The rise of indie music
What with a top 10 album from Spector and feverishly anticipated second efforts from Two Door Cinema Club and The Vaccines, it's a good time to be boys with guitars again. You'd better believe it – indie is back, and here are five reasons that make it so.
Drums, guitars, action!
It's the dynamic that will never die. As true rock music finds itself increasingly marginalised, that special alchemy of lead guitar, bass and beats is the preserve of the indie band, creating jangly shapes and spiky shards for glum skinny kids to get all emotional over. And yeah, since the golden age of The Smiths glum and skinny has been indie's genetic blueprint.
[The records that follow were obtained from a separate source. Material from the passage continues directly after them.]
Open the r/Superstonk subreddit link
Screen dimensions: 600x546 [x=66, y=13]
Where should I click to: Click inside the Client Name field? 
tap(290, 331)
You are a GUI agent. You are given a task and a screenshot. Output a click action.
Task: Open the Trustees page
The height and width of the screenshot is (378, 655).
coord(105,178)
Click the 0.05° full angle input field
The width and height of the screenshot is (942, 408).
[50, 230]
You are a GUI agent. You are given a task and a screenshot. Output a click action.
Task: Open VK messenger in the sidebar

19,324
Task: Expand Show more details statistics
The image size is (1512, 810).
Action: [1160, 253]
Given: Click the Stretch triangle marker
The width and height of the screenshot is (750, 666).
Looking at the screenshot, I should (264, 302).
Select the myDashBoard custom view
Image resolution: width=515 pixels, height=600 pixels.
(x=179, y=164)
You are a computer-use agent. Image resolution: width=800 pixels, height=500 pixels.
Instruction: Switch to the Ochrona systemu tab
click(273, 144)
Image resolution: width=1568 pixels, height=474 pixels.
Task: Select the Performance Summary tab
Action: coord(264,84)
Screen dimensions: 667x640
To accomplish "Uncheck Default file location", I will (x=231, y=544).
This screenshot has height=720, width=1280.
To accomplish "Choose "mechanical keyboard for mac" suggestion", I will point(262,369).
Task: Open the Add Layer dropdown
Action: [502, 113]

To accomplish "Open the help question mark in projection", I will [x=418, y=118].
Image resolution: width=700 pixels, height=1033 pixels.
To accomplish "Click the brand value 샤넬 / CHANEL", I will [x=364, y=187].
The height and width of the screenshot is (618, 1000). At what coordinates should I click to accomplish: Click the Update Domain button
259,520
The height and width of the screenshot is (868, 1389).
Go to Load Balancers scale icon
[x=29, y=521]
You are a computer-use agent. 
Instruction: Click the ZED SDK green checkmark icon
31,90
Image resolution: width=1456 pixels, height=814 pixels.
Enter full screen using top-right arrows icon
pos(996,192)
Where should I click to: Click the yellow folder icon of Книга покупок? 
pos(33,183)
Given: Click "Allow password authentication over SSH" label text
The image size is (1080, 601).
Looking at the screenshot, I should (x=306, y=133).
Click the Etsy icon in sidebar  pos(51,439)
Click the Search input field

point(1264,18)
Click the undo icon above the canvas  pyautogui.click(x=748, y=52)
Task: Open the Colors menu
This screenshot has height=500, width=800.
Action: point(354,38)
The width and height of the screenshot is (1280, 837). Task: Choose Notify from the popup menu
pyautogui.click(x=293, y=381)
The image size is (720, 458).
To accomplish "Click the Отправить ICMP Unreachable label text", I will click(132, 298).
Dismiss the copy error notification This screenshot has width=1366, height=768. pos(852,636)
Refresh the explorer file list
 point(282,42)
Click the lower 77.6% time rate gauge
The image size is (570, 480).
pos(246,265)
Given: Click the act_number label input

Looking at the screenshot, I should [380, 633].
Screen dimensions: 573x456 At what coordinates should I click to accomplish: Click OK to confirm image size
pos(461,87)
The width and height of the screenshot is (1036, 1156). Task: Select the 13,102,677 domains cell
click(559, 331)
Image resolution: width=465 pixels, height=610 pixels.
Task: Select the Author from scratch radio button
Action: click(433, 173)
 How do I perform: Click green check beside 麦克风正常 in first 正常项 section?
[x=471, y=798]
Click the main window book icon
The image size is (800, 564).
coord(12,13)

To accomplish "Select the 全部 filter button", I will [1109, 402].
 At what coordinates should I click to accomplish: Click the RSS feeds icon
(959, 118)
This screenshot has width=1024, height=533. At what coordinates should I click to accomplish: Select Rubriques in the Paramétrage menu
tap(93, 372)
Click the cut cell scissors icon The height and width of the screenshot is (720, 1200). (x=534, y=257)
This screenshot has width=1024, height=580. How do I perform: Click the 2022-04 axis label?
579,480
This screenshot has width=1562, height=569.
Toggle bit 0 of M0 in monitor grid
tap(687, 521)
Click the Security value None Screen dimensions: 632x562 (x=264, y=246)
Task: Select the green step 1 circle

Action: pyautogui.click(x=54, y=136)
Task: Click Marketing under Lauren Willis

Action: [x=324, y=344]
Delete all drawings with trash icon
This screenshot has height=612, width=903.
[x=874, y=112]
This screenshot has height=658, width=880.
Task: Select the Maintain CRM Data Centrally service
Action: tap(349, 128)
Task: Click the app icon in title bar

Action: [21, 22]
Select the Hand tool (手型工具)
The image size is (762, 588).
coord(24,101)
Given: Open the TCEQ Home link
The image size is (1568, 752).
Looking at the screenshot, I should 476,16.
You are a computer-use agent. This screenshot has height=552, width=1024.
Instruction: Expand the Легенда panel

But however unhealthy and Vitamin D-deficient indie appears, it's come back fighting time and time again since the late 80s. House music? Kneel before baggy! Hip hop? Feel the wrath of Britpop! French filter-disco in funny robot masks? The post-punk revival will vanquish you and your Hawaiian-shirted big beat pals! You see? Immortal.
Mouth and trousers
There's something about the gab of the indie singer. They just give good quote. Look at Morrissey (again) then Jarvis Cocker a decade later. Now we've got another bookish sort with a big mouth in Spector's Fred Macpherson. He's the kind of fellow who fills up music press columns every time someone sticks a Dictaphone under his nose and he's not afraid of controversy either. While everyone was getting all patriotic about the Olympics last month, Fred was condemning the torch relay as "a celebration of the Third Reich". Call him a character.
Kicking over the statues
It's not just the cyclical nature of all God's creation though. The ground has to be favourable. And boy is the ground favourable right now. Look around you, people, and observe how the twin horsemen of the a-pop-ocalypse David Guetta and will.i.am have rebuilt the musical landscape in their own grisly image, bleeding pop of all spontaneity and joy and reducing it to a selection of laptop presets. No wonder we crave the organic honesty of a rhythm guitar.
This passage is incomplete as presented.